The philosophy that drives nonprofit corporations is to effect positive change for educational, civil, religious, social or charitable causes. Inevitably for some not-for-profits, satisfying the original goals of the corporation becomes more and more challenging due to financial difficulties and other reasons. These reasons may not always be clearly defined and from time to time it may be necessary to ask the tough questions in evaluating if your nonprofit corporation should be dissolved.
Reasons for dissolving nonprofit organizations
Can your non-profit support itself financially?
Are unpaid debts mounting with no end in sight? Are contributions virtually nil? If your nonprofit corporation has been sustained by a handful of contributions, it may be time to review other feasible financial options. If fundraising possibilities are slim, it may be time to consider corporate dissolution.
Is the competition fierce?
Do you have a not-for-profit for helping stray animals and two other companies in the same town of 1500 people are doing the same thing? You may be vying for government funding and revenue for your cause while Bob and Cindy down the block are beating the same drum. If joining forces isn't a viable option, closing your doors and ceasing duplicate efforts may make sense.
Has your nonprofit organization's reputation been tainted?
Embezzling and mismanagement add up to disaster for a nonprofit corporation. While you think something like this may never happen within your nonprofit, you might be surprised how often it does happen. Public relations efforts can be stepped up to redeem the positive image your nonprofit entity once maintained. Some organizations successfully recover while others may continue a downward spiral making dissolution your best option.
Are you still helping your intended audience?

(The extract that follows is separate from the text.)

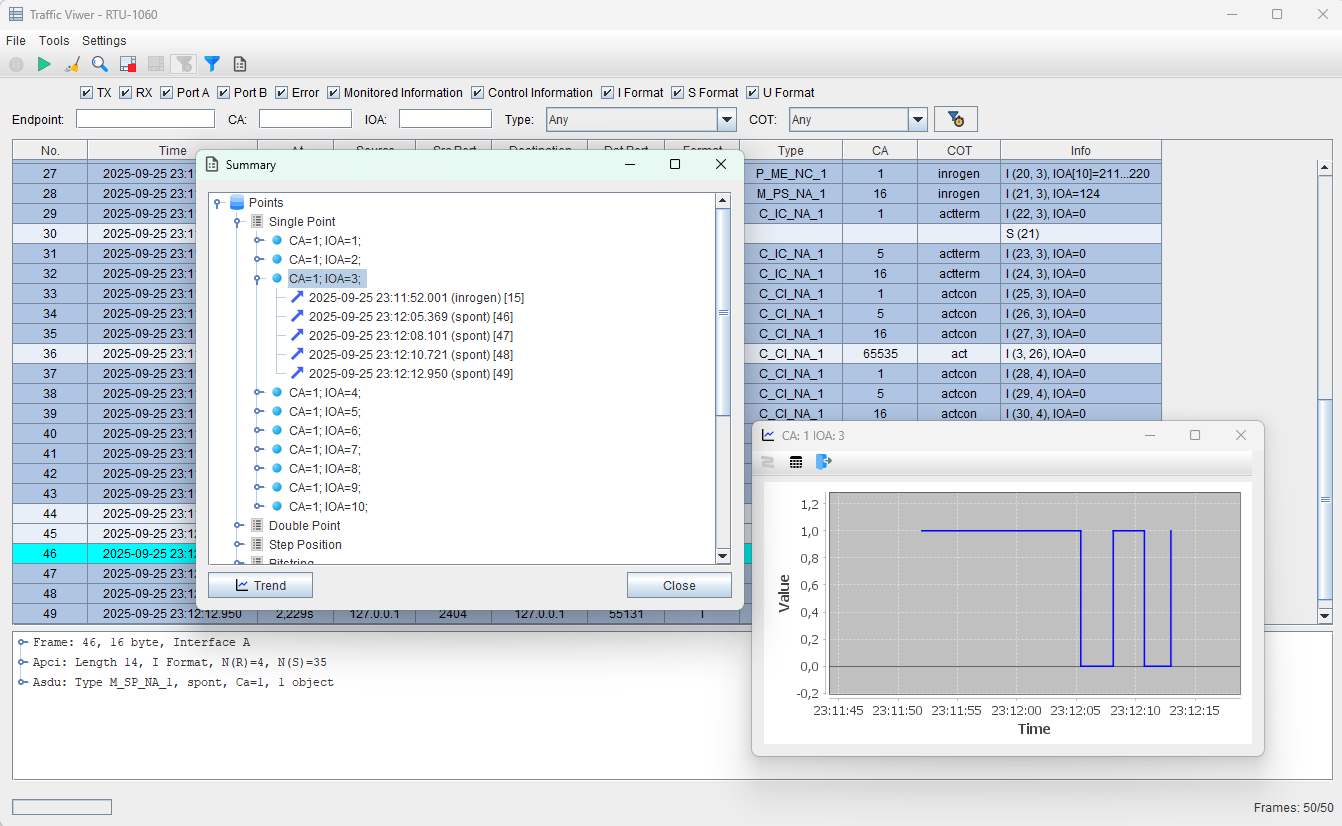
Task: Click the summary document icon in toolbar
Action: pyautogui.click(x=240, y=64)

You may have originally formed your nonprofit corporation to help homeless individuals in your town. Now your local government has built numerous apartment buildings specifically to support these same individuals. Ideally, there are no individuals on the street anymore, but your not-for-profit's purpose may no longer be relevant. You may decide to repurpose your nonprofit corporation's mission or dissolve your corporation and start a new venture.